Grundy: Initiatives such as AllTrials, initially driven by Ben Goldacre, compel clinical research practitioners to publish all their negative or positive results. So, that's getting better. Bias is inherent in published medical research, but it's also inherent in the AI tools that are developed. For example, take AlphaFold from DeepMind. Everybody celebrates that as a great way to understand complex protein structures and how we might target them, but it's built on a biased data set. It's built on the available data, which is largely positive, and that means that there are gaps in that data that prevent you from seeing the whole picture. A tool like AlphaFold will never be perfect until you get a significant quorum of of negative data to complement the positive data from the groups that are adding to the data sets from which things like AlphaFold are built.

If you go back to bias in drug development, the best example, to my mind, is Alzheimer's disease. So, in Alzheimer's disease, for probably two or three generations of medical research, we've pursued two very narrow hypotheses, the amyloid and the tau hypotheses, which have consumed billions of research dollars. We still don't really have a meaningful cure for Alzheimer's disease or understand how it works.

Increasingly, data is telling us that this is a disease of cellular metabolism of inflammation and characteristics like amyloid and tau are probably only manifestations of the disease, not causes of the disease.
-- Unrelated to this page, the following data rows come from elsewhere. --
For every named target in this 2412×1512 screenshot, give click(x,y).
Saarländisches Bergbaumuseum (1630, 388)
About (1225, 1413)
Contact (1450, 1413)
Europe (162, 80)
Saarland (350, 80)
But because so much has been invested in those narrow hypotheses, it's prevented more investigation of the of the other elements of disease.

I think that's a real problem that is a product of peer review. The problem with peer review as a process to discover drugs is that research gets funded based on what's published. Data gets published based on what everyone agrees is good quality data. If the majority of the people asked to agree on what makes good quality data have a certain interest in an area of biology, then everything moves in that direction. This can result in a mischaracterisation of the real situation in disease.

Reproducibility is another problem. Many projects seek to develop novel medicines based on experiments that haven't been appropriately reproduced. It's like setting the course for a rocket towards the moon. If you're off by a single degree, you'll miss.

It's the same developing drugs. Suppose you have biology that isn't represented in sufficient numbers in a clinical population. In that case, you'll never be able to get the effects you need in a clinical trial. Getting it right early and having the information you've analysed properly is really important.

Dr Rob Grundy MBE is the Director of Innovation Partnerships at Catalyst.